• [WHAT YOU SHOULD DO]:
When you reach a picture, leave it out; output everything else in the records exactly.

• [EXTRACTED INFORMATION]:
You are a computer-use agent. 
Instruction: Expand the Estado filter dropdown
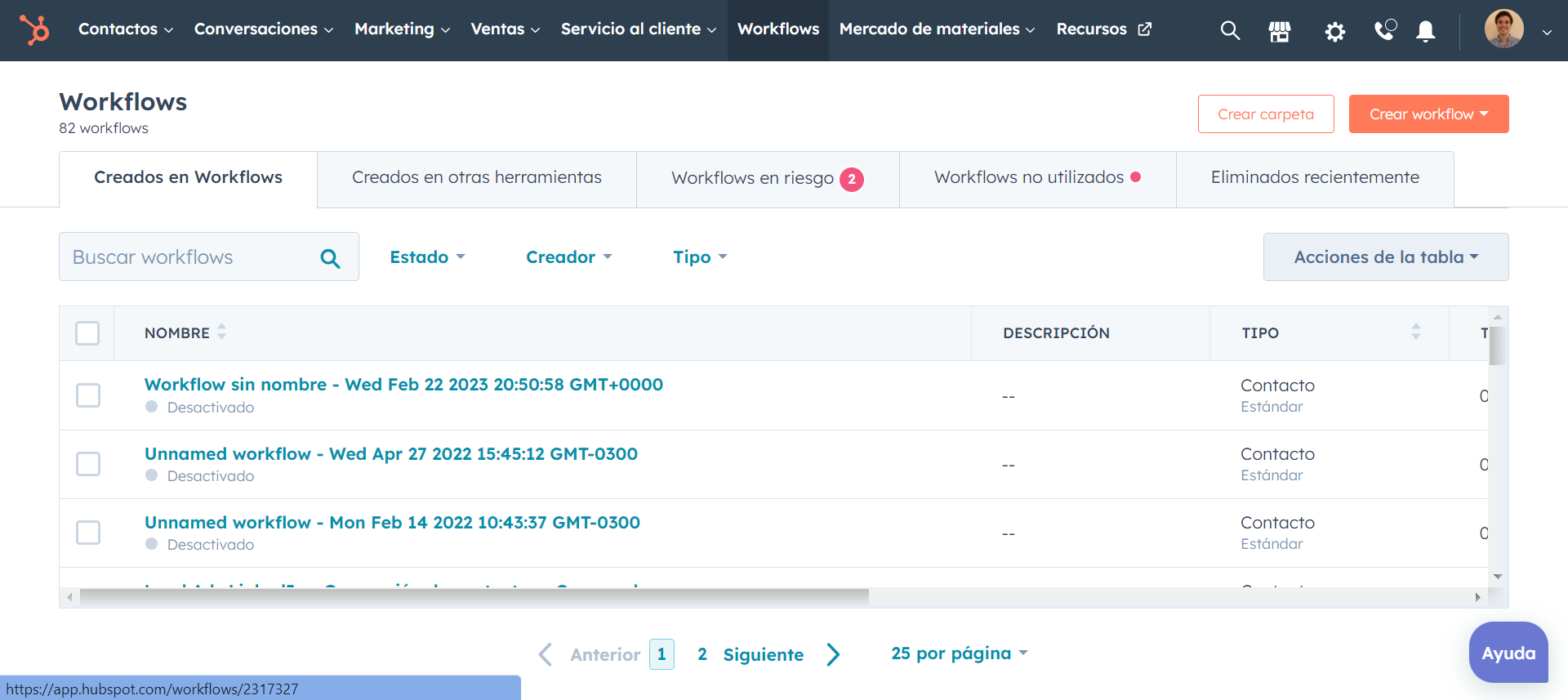click(427, 257)
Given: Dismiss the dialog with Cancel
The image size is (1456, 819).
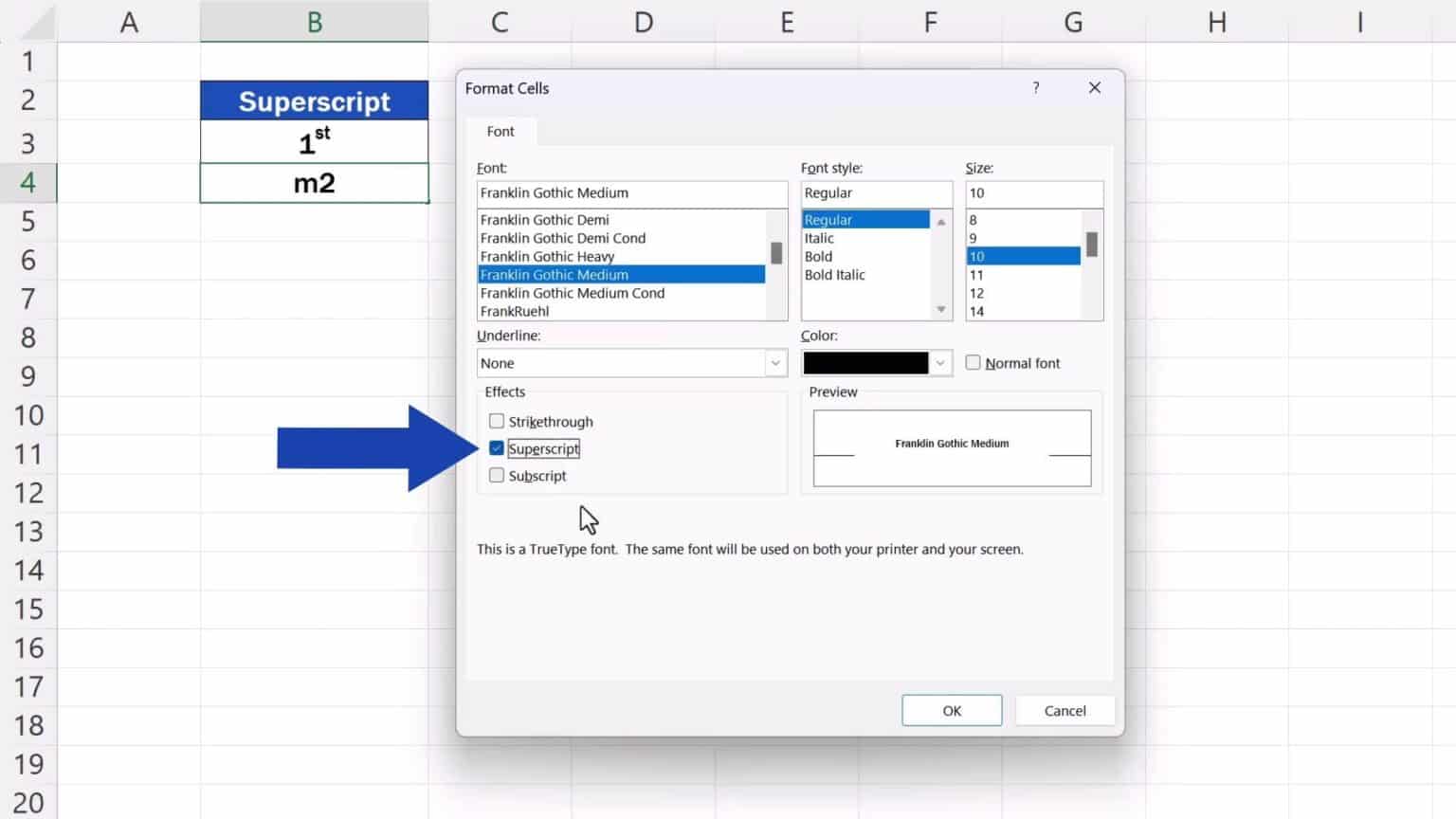Looking at the screenshot, I should coord(1065,710).
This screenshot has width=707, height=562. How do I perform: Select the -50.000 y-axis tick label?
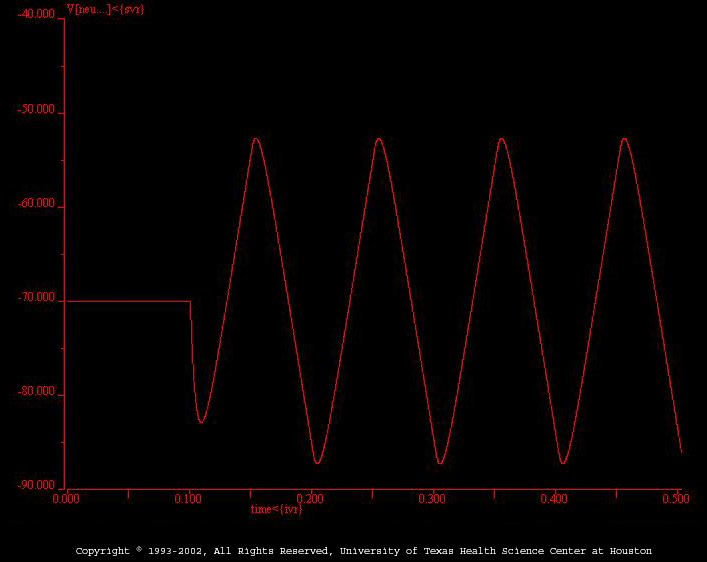click(x=37, y=111)
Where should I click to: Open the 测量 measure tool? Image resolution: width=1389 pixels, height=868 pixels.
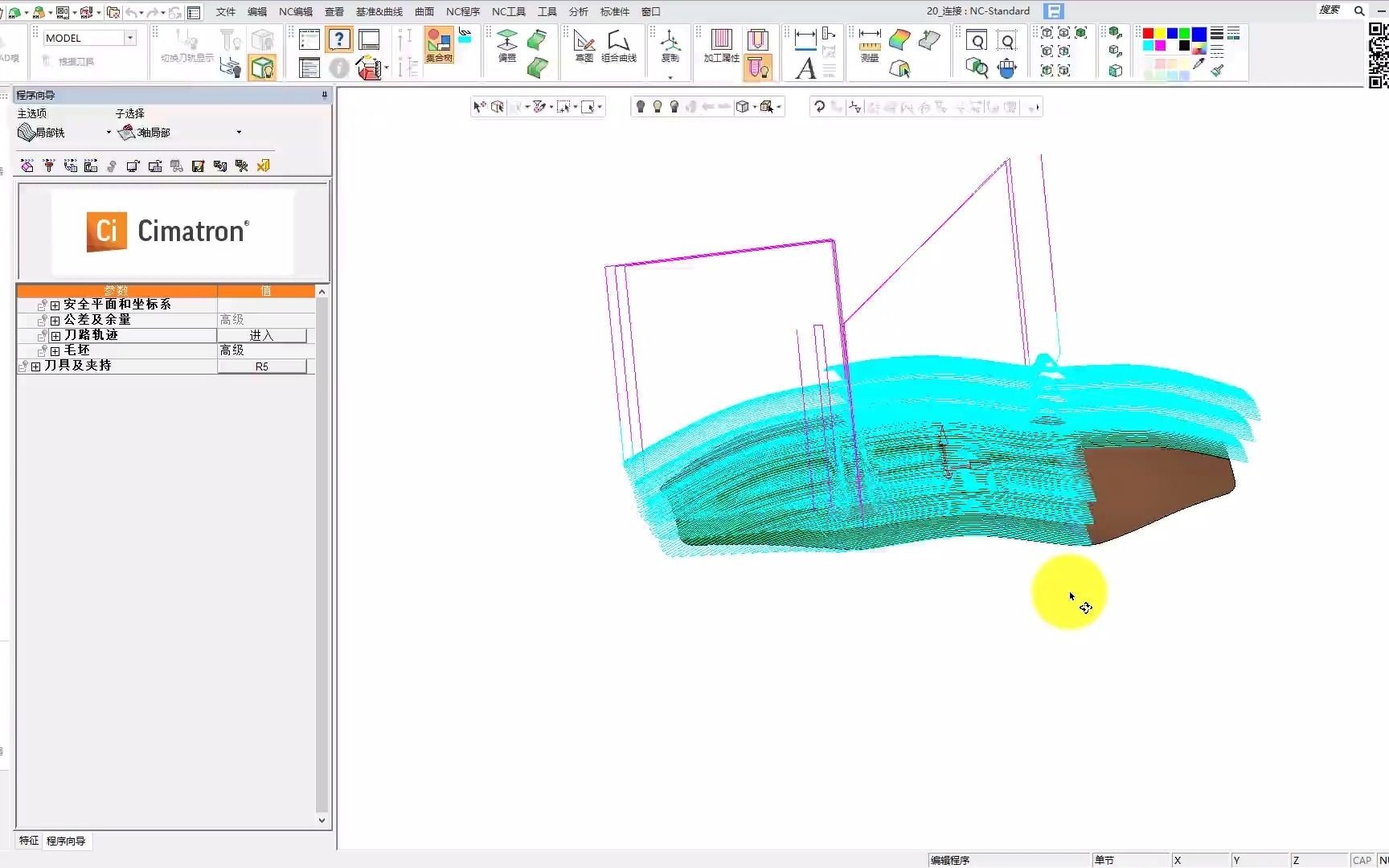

• [OUTPUT OF THE TASK]:
You are a computer-use agent. 
Instruction: Expand the Estado filter dropdown
click(427, 257)
Given: Dismiss the dialog with Cancel
The image size is (1456, 819).
Looking at the screenshot, I should coord(1065,710).
This screenshot has width=707, height=562. How do I perform: Select the -50.000 y-axis tick label?
click(x=37, y=111)
Where should I click to: Open the 测量 measure tool? Image resolution: width=1389 pixels, height=868 pixels.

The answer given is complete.